U.S. rates continue to move in the dollar’s favor. The 2-year yield traded as high as 2.44% today, the highest since May 2019. Charts point to an eventual test of the November 2018 high near 2.97%. Similarly, the 10-year yield traded as high as 2.55% yesterday, also the highest since May 2019 but today near 2.50%. Here, charts point to an eventual test of the October 2018 high near 3.26%. The 2-year differentials with Germany, Japan, and the U.K. continue to rise to multi-year highs and point to further weakness in the euro, yen, and sterling vs. the dollar. Harker and Bostic speak today. January S&P CoreLogic house prices, February JOLTS job openings (11.0 mln expected), and March Conference Board consumer confidence (107.0 expected) will be reported.
Demand weakened for the first leg of Treasury’s heavy coupon issuance this week. $50 bln of 2-year and $51 bln of 5-year notes were sold yesterday. Bid/cover ratio for the 2-year auction was 2.46 vs. 2.64 at the previous auction and indirect bidders took 55.0% vs. 65.6% at the previous auction, resulting in a yield of 2.365%. Elsewhere, bid/cover ratio for the 5-year auction was 2.53 vs. 2.49 at the previous auction and indirect bidders took 60.2% vs. 67.8% at the previous auction, resulting in a yield of 2.543%. $47 bln of 7-year notes will be sold today. Bid/cover ratio at the last 7-year auction was 2.36 and indirect bidders took 63.9%.
Portions of the U.S. yield curve remain inverted. The 3- and 5- to 10-year curves inverted this week, and the 2- to 10-year curve is getting close to inverting. While these are not the typical 3-month to 10-year inversion that presages a recession, markets are nevertheless on heightened alert. Please see our recent piece here that discusses the predictive power of an inverted yield curve and will show why we are not yet concerned that one will materialize.
Chile central bank is expected to hike rates 175 bp to 7.25%. However, the market is split as nearly half the analysts polled by Bloomberg see a 200 bp move. Headline inflation was 7.8% y/y in February, the highest since November 2008 and further above the 2-4% target range. The central bank delivered a hawkish surprise at the last meeting January 26, hiking 150 bp to 5.5% vs. 125 bp expected. Swaps market sees the policy rate peaking near 9.0% over the next 6 months.
ECB officials continue to tilt hawkish. Chief Economist Land acknowledged liftoff could be seen later this year, noting “There are scenarios where it would be appropriate to start to normalize interest rates later this year. And then, of course, there are scenarios where it could be appropriate to move at a later point.” However, Lane stuck with his baseline that “Inflation will decline later this year and will be a lot lower next year and the year after compared to this year.” He added that he sees “quite significant and substantial” drops in sentiment indexes for consumers and businesses and are a “major concern.” Elsewhere, de Cos warned that the Ukraine crisis increases the risks of second round effects on inflation but may also have significant negative impact on growth. He added that the March inflation data will be “particularly negative.”

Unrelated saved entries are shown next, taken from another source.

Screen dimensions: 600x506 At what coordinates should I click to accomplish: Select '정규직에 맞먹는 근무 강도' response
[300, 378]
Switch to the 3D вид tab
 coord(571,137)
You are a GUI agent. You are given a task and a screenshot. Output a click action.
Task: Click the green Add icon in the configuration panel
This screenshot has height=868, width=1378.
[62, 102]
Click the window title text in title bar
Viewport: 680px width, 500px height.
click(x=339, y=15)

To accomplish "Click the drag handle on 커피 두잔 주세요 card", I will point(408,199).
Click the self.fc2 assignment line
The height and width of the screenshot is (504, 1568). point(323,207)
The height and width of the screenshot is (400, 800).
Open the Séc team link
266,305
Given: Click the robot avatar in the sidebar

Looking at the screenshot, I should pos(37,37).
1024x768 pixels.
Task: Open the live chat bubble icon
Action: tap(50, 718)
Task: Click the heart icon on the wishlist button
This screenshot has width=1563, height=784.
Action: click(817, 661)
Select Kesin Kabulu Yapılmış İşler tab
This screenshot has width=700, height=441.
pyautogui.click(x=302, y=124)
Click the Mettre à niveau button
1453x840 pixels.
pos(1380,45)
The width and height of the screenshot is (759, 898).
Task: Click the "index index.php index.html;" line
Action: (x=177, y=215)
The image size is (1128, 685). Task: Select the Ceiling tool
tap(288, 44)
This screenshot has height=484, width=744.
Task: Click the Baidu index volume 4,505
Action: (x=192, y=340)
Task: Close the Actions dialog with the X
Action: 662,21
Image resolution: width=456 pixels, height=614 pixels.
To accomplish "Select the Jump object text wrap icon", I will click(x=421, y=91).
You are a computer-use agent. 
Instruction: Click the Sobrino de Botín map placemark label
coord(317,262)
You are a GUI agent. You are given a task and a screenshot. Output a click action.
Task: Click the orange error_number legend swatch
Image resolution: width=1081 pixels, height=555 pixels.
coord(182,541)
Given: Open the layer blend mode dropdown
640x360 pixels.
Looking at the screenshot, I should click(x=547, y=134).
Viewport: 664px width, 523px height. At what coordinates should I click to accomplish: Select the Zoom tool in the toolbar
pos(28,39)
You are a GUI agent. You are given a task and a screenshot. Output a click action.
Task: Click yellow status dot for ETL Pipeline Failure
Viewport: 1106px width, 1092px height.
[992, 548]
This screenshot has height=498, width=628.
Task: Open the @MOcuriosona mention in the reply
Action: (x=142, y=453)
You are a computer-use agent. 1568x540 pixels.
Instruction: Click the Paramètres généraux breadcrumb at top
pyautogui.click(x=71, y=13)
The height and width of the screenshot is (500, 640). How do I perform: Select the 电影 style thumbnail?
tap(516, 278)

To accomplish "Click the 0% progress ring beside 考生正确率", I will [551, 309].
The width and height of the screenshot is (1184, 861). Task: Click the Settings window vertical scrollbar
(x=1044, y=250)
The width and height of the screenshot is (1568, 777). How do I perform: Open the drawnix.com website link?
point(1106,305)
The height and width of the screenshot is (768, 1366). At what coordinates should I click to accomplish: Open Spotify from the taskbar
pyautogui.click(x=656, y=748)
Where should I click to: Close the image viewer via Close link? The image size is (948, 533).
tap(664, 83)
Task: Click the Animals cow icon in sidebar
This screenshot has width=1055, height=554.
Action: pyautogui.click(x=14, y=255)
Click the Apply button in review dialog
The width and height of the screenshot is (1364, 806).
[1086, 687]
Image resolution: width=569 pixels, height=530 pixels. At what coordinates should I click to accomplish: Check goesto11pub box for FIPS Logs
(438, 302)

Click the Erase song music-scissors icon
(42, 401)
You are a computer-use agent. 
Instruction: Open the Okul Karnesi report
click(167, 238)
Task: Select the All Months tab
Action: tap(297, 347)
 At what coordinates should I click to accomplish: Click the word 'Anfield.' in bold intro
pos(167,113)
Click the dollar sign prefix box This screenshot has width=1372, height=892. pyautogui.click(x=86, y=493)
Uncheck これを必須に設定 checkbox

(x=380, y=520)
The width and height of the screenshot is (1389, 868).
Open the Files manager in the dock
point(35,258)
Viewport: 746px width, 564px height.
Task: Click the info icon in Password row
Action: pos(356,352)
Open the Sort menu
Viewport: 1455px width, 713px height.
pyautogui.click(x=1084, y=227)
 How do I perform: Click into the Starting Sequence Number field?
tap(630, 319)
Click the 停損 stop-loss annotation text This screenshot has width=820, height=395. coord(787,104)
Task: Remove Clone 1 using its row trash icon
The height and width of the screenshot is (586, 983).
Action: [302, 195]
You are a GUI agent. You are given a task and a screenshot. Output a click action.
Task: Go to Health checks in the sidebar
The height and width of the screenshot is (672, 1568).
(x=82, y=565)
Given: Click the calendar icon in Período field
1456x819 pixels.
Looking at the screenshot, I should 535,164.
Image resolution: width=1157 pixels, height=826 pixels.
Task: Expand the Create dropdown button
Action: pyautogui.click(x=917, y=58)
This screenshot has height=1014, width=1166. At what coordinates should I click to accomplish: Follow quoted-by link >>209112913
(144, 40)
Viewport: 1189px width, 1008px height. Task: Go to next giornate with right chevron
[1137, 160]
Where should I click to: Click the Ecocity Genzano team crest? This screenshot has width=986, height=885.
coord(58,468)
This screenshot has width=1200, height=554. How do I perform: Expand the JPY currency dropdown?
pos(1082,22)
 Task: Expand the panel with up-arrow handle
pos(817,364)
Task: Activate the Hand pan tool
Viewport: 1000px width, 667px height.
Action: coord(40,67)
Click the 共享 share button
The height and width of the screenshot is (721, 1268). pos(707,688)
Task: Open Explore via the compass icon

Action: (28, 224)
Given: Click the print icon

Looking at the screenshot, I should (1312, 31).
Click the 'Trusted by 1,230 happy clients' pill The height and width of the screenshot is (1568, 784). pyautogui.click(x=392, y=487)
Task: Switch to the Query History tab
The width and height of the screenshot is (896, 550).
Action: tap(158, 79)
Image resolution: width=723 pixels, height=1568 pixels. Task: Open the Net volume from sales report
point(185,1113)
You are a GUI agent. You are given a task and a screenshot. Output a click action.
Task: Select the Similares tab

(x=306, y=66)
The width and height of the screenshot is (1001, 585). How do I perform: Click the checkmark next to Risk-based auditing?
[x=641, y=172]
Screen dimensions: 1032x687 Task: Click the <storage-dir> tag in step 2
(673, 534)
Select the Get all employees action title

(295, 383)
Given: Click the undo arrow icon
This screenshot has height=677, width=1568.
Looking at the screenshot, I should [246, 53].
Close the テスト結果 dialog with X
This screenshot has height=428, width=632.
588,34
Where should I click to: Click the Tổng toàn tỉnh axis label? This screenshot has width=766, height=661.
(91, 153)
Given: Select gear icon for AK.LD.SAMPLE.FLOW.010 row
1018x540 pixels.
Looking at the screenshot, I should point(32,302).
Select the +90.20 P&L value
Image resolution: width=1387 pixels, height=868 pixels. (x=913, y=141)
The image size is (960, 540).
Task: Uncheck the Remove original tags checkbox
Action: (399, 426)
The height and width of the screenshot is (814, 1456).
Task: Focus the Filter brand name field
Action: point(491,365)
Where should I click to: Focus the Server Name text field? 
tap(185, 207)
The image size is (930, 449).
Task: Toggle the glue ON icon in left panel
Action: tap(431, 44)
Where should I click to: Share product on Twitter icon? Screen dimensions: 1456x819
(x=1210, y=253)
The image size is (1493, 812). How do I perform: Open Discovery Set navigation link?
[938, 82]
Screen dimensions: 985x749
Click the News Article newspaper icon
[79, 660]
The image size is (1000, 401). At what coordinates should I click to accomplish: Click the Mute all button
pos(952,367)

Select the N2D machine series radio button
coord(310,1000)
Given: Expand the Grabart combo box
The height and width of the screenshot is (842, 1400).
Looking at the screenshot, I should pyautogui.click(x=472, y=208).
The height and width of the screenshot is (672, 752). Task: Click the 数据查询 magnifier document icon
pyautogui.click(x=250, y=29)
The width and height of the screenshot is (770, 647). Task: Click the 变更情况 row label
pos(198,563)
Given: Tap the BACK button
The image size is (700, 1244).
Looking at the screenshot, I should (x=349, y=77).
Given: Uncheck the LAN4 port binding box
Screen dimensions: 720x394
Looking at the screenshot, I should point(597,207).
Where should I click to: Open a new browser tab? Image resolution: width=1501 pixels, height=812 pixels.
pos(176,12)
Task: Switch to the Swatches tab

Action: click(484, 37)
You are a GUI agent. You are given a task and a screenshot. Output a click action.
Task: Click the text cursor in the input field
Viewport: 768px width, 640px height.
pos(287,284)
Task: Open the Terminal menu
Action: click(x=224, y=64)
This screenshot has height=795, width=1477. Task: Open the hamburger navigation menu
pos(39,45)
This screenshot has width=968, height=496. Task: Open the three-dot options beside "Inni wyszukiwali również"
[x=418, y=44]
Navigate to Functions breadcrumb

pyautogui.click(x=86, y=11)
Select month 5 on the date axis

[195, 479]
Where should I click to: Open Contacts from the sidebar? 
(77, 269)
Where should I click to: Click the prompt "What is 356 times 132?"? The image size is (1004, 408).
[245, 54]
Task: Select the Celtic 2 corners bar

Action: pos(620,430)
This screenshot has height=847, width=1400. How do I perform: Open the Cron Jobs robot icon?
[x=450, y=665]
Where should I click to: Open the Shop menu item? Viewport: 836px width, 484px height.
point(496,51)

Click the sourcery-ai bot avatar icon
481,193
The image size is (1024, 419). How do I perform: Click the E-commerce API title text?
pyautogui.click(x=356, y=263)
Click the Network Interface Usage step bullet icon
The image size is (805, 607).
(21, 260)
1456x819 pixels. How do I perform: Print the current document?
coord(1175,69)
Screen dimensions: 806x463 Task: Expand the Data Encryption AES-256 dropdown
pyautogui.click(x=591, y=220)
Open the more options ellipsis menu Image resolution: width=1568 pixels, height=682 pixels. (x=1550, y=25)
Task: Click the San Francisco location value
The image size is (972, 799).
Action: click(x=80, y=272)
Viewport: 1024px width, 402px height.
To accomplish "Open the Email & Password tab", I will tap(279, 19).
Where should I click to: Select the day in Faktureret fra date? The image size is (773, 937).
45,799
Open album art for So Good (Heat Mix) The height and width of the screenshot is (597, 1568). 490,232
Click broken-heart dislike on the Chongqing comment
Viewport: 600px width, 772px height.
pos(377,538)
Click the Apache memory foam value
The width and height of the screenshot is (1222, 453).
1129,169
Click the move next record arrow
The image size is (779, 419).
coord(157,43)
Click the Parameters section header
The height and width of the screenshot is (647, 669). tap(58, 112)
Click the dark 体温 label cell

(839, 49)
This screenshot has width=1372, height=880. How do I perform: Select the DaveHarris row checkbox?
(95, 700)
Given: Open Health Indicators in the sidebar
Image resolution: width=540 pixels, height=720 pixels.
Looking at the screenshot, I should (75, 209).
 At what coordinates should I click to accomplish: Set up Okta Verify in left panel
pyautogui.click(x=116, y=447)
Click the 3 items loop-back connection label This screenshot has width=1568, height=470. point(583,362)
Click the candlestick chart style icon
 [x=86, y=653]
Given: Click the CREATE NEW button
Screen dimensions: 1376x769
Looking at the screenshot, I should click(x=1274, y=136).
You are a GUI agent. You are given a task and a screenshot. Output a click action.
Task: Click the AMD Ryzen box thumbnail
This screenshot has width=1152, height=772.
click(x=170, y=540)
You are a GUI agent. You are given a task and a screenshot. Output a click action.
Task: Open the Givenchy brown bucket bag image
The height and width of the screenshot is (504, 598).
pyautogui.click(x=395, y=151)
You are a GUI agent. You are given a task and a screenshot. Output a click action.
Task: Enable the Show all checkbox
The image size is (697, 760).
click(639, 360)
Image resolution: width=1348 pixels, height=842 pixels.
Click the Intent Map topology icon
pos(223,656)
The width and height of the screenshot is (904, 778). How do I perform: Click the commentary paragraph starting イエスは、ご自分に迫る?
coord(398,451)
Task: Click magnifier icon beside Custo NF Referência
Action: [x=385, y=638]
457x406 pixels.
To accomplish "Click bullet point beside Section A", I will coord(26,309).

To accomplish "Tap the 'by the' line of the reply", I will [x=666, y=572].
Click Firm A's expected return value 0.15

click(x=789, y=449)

ECB tightening expectations have picked up further. Swaps market is pricing in 100 bp of tightening over the next 12 months, up from 70 bp at the start of last week. Another 70 bp of tightening is priced in over the following 12 months, up from 60 bp at the start of this week. This still seems way too aggressive to us, especially in light of recent weakness in the real sector data. February Spain retail sales came in at 0.9% y/y vs. 1.0% expected and a revised 4.1% (was 4.0%) in January. Germany reports February retail sales Thursday and is expected at 0.5% m/m vs. 1.4% in January, while France reports consumer spending and is expected at 1.1% m/m vs. -1.5% in January. The eurozone-wide measure won’t be reported until April 7.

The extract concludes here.